*Task details*: Pick up the survey comments on Indonesia's official macroeconomic statistics where they stop, and keep writing them.

4. Section A. 4. (4.7) General Information About Uses of Official Macroeconomic Statistics of (Indonesia). (Re: Purpose of usage of official statistics)

Comments:

  • For publication of investor market update and “offering Circular/Memorandum.”

  • Forecasting FX and interest rates for traders, dealers, and clients.

5. Section B. 5. (5.1) Information Concerning Quality Aspects of the National Official Macroeconomic Statistics, Coverage, and Detail (Re: Satisfaction with the coverage of official statistics)

Comments:

  • More data needed on subnational governments.

  • However, we still need data that have not been provided yet in these national official statistics.

  • Prices and wages in ‘rural’ will be very good information to include.

  • Coverage of official statistics—late and too many revisions.

  • Yes, no other alternatives.

6. Section B. 5. (5.2) Information Concerning Quality Aspects of the National Official Macroeconomic Statistics, Coverage, and Detail (Re: Satisfaction with the official statistics in terms of their level of detail)

*Data lines*:
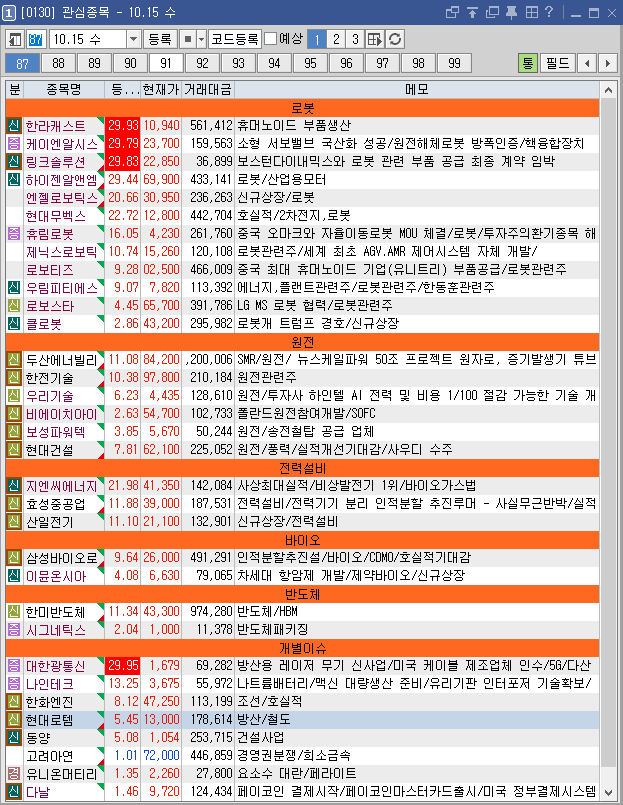This screenshot has width=623, height=805.
Task: Toggle the 예상 checkbox
Action: tap(271, 39)
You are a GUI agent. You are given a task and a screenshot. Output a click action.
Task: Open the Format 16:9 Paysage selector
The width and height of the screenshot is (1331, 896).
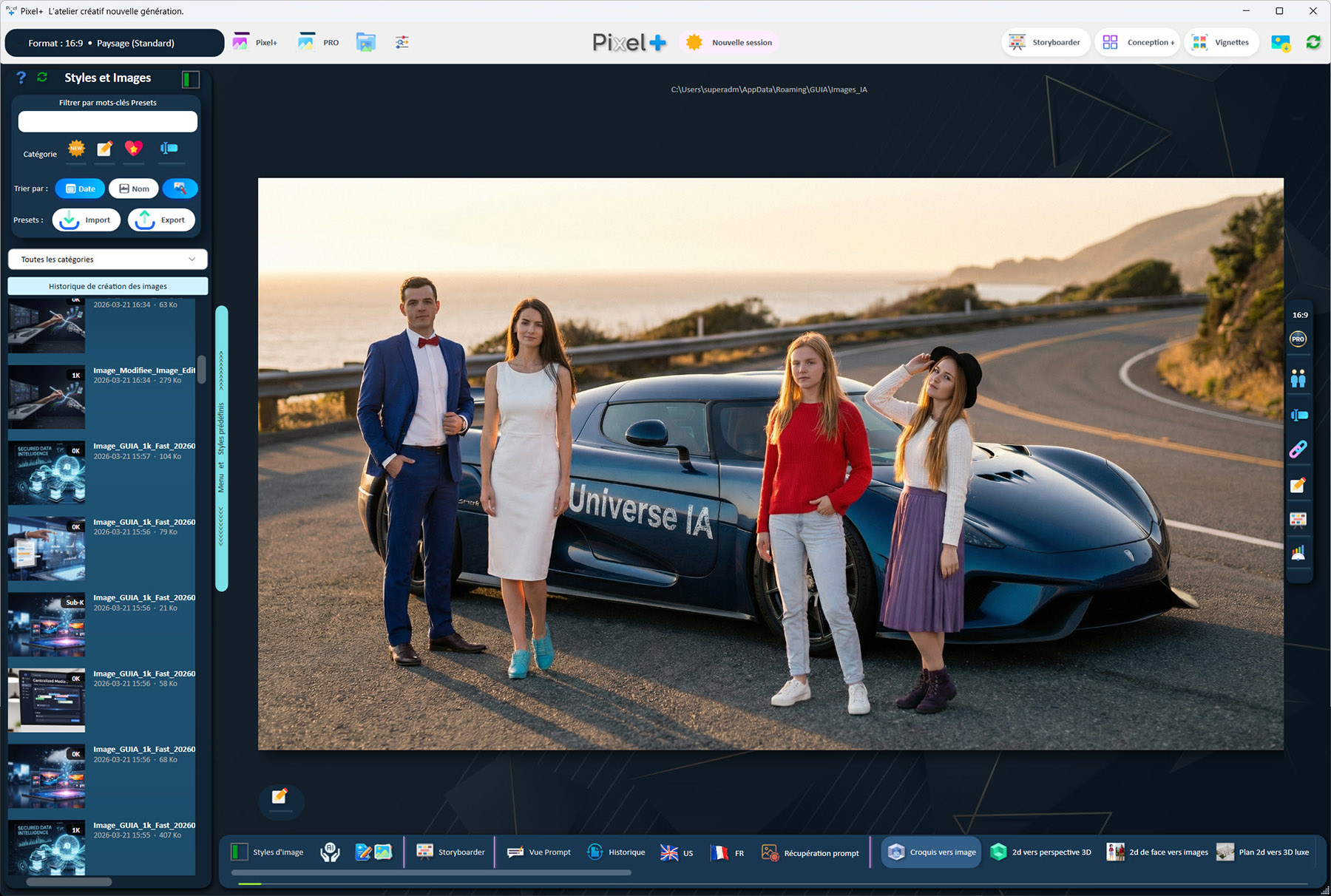coord(114,43)
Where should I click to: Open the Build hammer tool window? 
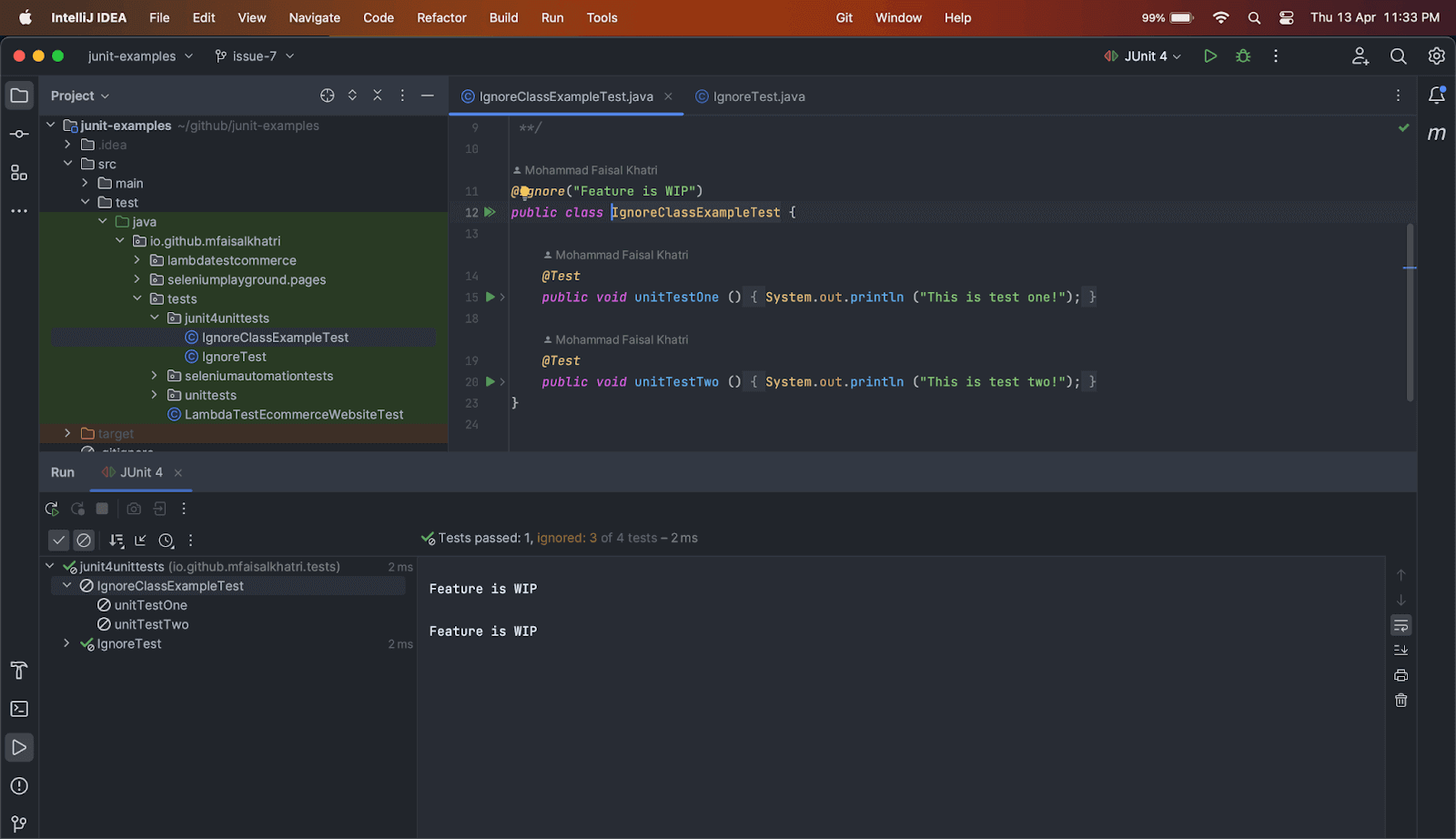19,671
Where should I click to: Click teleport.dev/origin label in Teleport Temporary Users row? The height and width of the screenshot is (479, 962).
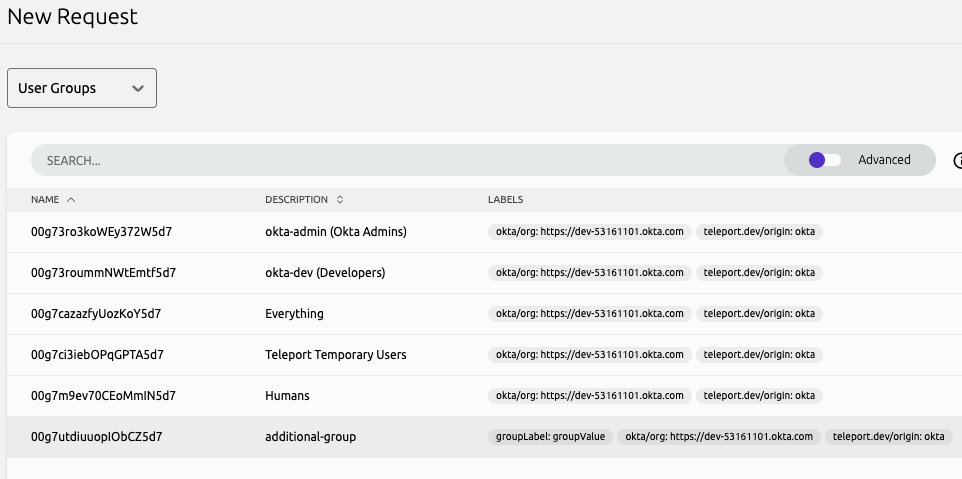759,355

*Right answer*:
Comments:

  • More details needed for subnational governments and balance of payments capital account.

  • The coverage of capital market data is not complete.

  • Sometimes, need more detail which is available, but not in official statistics.

  • Monetary release does not contain loan by segment or detail for consumer loans.

  • Needs breakdown of capital account.

7. Section B. 6. (6.1) Periodicity and Timeliness (Re: Satisfaction with the frequency, compilation of the official statistics, e.g., weekly, monthly, quarterly, annual).

Comments:

  • If there is no monthly basis, make it by estimation. If possible, monthly for balance of payments.

  • Actually, we receive some data, not regularly. We made direct contact with the offices that provide those data as needed.

  • Balance of payments and capital account data need updating.

8. Section B. 6. (6.2) Periodicity and Timeliness (Re: Appropriate timeliness of dissemination of the official statistics)

Comments:

  • Data on subnational governments are very slow.

  • Time lag is too long.

  • Need to reduce time lag.

  • The value of information decrease, if the data are disseminated with longer time lag.

  • External debt is in two-month lag.

  • Balance of payments time lag should be shortened.

  • We know that the officials need time to collect and calculate the release, but sooner publication would be better.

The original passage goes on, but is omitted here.